And he adds something that is very important, with which he refutes those that accuse him, saying that he forgets his religious mission and reduces himself to <speak of> social and ecological questions. In chapter 2, dedicated to the Gospel of Creation, he says, among other things: “if the sole fact of being human beings moves people to take care of the environment of which they are a part, Christians, in particular, discover that their task in creation, as well as their duties with nature and the Creator, are part of their faith” (64). The biblical narrations “suggest that human existence is based on three fundamental relationships that are closely connected: the relationship with God, with one’s neighbor and with the earth” (66).

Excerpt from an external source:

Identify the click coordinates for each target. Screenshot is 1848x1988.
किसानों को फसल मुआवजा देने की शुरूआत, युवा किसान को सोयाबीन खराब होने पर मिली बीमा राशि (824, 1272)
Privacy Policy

“The love of God is the fundamental motive of all that is created. Even the ephemeral life of the most insignificant being is an object of His love and, in those few seconds of existence, He surrounds it with His affection: (77). “Jewish-Christian thought demystified nature. Without ceasing to admire it for its splendor and its immensity, it no longer attributed to it a divine character” (78). “The whole of the material universe is a language of God’s love, of His excessive love for us. The ground, the water, the mountains, everything is God’s caress” (84). “This doesn’t mean to equalize all living beings and to take away from the human being that peculiar value that, at the same time, implies a tremendous responsibility. Nor does it imply a divinization of the earth that would deprive us of the call to collaborate with it and protect its fragility: (90). “Today, we believers and non-believers agree that the earth is essentially a common heritage, whose fruits must benefit all. For believers, this becomes a question of fidelity to the Creator, because God created the world for all” (93). “Jesus assumes the biblical faith in the Creator God and stresses a fundamental fact: God is Father (cf. Matthew 11:25). In His dialogues with His disciples, Jesus invited them to acknowledge the paternal relationship that God has with all creatures, and He reminded them with moving tenderness how each of them is important in His eyes; “Are not five sparrows sold for two pennies? And not one of them is forgotten before God” (Luke 12:6).” Look at the birds of the air: they neither sow nor reap nor gather into barns, and yet your heavenly Father feeds them” (Matthew 6:26)” (96). “The Father is the ultimate source of everything, loving and communicative foundation of all that exists. The Son, Who reflects Him, and through Him, all that has been created, united Himself to this earth when he was formed in Mary’s womb. The Spirit, infinite bond of love, is intimately present in the heart of the universe, animating and stimulating new paths. The Three Persons, as one divine principle, created the world, but each one of Them carries out this common work according to their personal property. Therefore, when we contemplate the universe with admiration for its grandeur and beauty, we must praise the whole Trinity” (238).

Act

 The Pope invites us to change our style of life, from the family: “Avoid the use of plastic material and paper, reduce the consumption of water, separate residues, cook only what can reasonably be eaten, treat other living beings with care, use public transport or share a vehicle among several people, plant trees, turn off unnecessary lights. All this is part of a generous and fitting creativity, which shows the best of the human being. The fact of reusing something instead of quickly discarding it, stemming from profound motivations, can be an act of love that expresses our own dignity” (211). “I also hope that in our Seminaries and Religious Houses of Formation there is education to responsible austerity, for the grateful contemplation of the world, for the care of the fragility of peoples and of the environment” (214).